Test and benchmark it on a `int(N/64)` chunk size

``` python
N = 5000000
```

## Solution for main process function

In [10]:
from multiprocessing import Pool,Manager
from itertools import chain

def calculate_primes(ncores,N):
    with Manager() as manager:
        input = manager.Queue()
        output = manager.Queue()

        with Pool(ncores) as p:
            it = p.starmap_async(find_prime_worker,[(input,output)]*ncores)
            for r in chunks(range(1,N),int(N/ncores)):
                input.put(r)
            for i in range(ncores): input.put(None)
            it.wait()
            output.put(None)

        res = list(chain(*list(iter(output.get,None))))
    return res

### Test of the main function

In [11]:
N = 10000000

In [12]:
%timeit -r 1 -n 1 calculate_primes(8,N)

Worker done in 1.58s
Worker done in 2.02s
Worker done in 2.25s
Worker done in 0.92s
Worker done in 2.56s
Worker done in 2.72s
Worker done in 2.90s
3.16 s ± 0 ns per loop (mean ± std. dev. of 1 run, 1 loop each)

## Autosizing chunks ! (optional)

We know that greater the number is, longer it is to check if it is a
prime.

A slight optimization to our multi-processing/queued algorithm is to
make the chunks smaller and smaller with greater numbers chunks.

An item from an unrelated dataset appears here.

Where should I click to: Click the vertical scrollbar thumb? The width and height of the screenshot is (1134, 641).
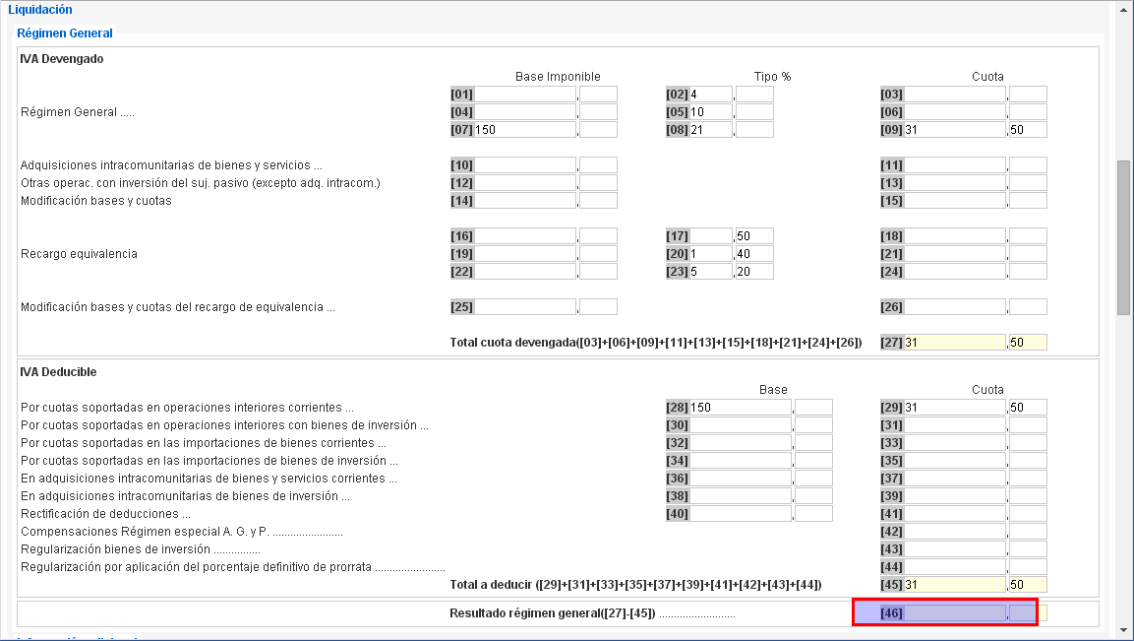(1124, 236)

1.  Try to modify the `chunks` function to take this into account, test
    the function.
2.  Modify the `calculate_primes_chunks` to use this function
3.  Test and benchmark it.

### autosizing chunks example function

<span class="proof-title">*Solution*. </span>If the time to check if a
number is prime at most proportional to the square root of the number,
we can make the hypothesis that the mean real time for the check is a
“lower” power law than the square root, something like $O(N^{p)$ where
$p < \frac{1}{2}$. So the time of checking all numbers to `N` is
proportional to the integral function of this power root which is (up to
a constant) $N^{1+p}$. We can infer a method to balance the chunks size
with the number of workers.

In [13]:
def chunks_rsquared(lst, n):
    """Yield successive n-sized chunks with n recursively root-squared."""
    i = 0
    rsq = 1 + 0.3 # empirical value for the power law
    while (i < len(lst)):
        yield lst[i:i + n]
        im = i
        i = i + n
        ip = (2 * (i ** rsq) - (im ** rsq)) ** (1/rsq)
        n = max(1,int((ip-i)))

In [14]:
#! tags: [solution]
def find_start_chunk(lst,n):
    for i in range(2,n+1):
        res = list(chunks_rsquared(lst,int(len(lst)/i)))
        if len(res) >= n:
            return res

### Test it

In [15]:
list(chunks_rsquared(range(1,100),50))

[range(1, 51), range(51, 86), range(86, 100)]

In [16]:
find_start_chunk(range(1,100),10)

[range(1, 20),
 range(20, 33),
 range(33, 44),
 range(44, 54),
 range(54, 63),
 range(63, 71),
 range(71, 78),
 range(78, 84),
 range(84, 89),
 range(89, 93),
 range(93, 96),
 range(96, 98),
 range(98, 99),
 range(99, 100)]

### Modify the main worker process function

In [17]:
def calculate_primes_chunks_rsquared(ncores,N):
    with Manager() as manager:
        input = manager.Queue()
        output = manager.Queue()

        with Pool(ncores) as p:
            it = p.starmap_async(find_prime_worker,[(input,output)]*ncores)
            for r in find_start_chunk(range(1,N),ncores):
                input.put(r)
            for i in range(ncores): input.put(None)
            it.wait()
            output.put(None)

        res = list(chain(*list(iter(output.get,None))))
    return res

### Test and benchmark it

In [18]:
%timeit -r 1 -n 1 calculate_primes_chunks_rsquared(8,N)

Worker done in 2.10s
Worker done in 2.11s
Worker done in 2.21s
Worker done in 2.26s
Worker done in 2.30s
Worker done in 2.34s
Worker done in 2.40s
2.52 s ± 0 ns per loop (mean ± std. dev. of 1 run, 1 loop each)

This gives a better balance between the workers and the chunks size.